Glycomimetics Targeting Glycosyltransferases: Synthetic, Computational and Structural Studies of Less-Polar Conjugates

The Leloir donors are nucleotide sugars essential for a variety of glycosyltransferases (GTs) involved in the transfer of a carbohydrate to an acceptor substrate, typically a protein or an oligosaccharide. A series of less‐polar nucleotide sugar analogues derived from uridine have been prepared by replacing one phosphate unit with an alkyl chain. The methodology is based on the radical hydrophosphonylation of alkenes, which allows coupling of allyl glycosyl compounds with a phosphate unit suitable for conjugation to uridine. Two of these compounds, the GalNAc and galactose derivatives, were further tested on a model GT, such as GalNAc‐T2 (an important GT widely distributed in human tissues), to probe that both compounds bound in the medium–high micromolar range.

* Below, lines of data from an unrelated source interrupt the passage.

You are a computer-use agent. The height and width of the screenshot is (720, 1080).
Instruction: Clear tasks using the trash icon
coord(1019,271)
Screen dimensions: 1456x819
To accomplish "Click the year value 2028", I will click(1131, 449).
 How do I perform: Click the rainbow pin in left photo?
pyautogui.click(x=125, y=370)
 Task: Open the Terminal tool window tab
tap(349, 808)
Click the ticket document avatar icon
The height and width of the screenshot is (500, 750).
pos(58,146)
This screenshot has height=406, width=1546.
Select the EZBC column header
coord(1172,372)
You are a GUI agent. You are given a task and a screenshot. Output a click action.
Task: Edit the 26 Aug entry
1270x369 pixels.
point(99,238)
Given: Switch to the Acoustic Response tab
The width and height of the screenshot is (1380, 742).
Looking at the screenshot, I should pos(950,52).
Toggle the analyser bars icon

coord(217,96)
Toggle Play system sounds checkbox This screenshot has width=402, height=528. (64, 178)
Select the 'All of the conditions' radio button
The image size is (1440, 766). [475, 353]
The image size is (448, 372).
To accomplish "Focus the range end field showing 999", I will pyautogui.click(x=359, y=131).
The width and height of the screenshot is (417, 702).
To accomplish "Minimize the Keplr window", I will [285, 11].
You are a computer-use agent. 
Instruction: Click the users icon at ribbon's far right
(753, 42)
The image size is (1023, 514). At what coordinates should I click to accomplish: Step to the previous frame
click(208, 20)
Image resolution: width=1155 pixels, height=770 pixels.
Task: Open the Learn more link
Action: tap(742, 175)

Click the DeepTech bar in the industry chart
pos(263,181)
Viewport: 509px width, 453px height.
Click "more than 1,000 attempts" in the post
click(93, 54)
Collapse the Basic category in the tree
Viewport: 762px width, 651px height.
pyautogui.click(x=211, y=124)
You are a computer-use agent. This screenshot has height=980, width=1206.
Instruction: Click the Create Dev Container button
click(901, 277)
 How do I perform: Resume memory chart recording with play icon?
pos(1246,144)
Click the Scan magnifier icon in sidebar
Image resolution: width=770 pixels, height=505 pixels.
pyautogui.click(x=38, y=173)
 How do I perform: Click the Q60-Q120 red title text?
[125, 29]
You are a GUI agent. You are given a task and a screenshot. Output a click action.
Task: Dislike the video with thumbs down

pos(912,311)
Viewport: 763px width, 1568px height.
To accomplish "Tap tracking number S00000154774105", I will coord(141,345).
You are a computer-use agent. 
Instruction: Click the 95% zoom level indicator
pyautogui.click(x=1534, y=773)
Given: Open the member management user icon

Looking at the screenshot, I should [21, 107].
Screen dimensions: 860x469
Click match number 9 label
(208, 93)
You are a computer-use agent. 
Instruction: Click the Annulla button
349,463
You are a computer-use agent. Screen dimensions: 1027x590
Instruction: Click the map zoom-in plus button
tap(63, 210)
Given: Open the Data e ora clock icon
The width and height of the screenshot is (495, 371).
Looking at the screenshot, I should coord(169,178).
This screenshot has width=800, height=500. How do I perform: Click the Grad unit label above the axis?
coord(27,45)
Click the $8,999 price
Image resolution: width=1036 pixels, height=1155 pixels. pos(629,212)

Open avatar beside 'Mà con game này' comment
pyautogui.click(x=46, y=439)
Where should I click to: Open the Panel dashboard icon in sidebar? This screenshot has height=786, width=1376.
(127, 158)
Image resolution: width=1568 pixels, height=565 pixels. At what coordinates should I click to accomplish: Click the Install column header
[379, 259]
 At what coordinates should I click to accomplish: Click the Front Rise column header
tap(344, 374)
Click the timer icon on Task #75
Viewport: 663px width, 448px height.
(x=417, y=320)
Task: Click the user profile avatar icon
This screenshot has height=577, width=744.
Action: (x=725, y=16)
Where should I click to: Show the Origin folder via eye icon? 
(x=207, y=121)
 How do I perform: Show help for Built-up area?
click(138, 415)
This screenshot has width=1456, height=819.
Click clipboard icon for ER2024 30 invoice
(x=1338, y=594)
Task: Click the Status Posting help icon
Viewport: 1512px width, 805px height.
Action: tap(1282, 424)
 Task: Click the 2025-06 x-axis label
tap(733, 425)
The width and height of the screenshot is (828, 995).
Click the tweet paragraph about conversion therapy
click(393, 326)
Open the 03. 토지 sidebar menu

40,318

The crystal structure of GalNAc‐T2 with the galactose derivative traps the enzyme in an inactive form; this suggests that compounds only containing the β‐phosphate could be efficient ligands for the enzyme. Computational studies with GalNAc‐T2 corroborate these findings and provide further insights into the mechanism of the catalytic cycle of this family of enzymes. Finding active forms: Computational and structural studies with novel glycomimetics derived from uridine provide insights into the catalytic cycle of glycosyltransferases (see figure).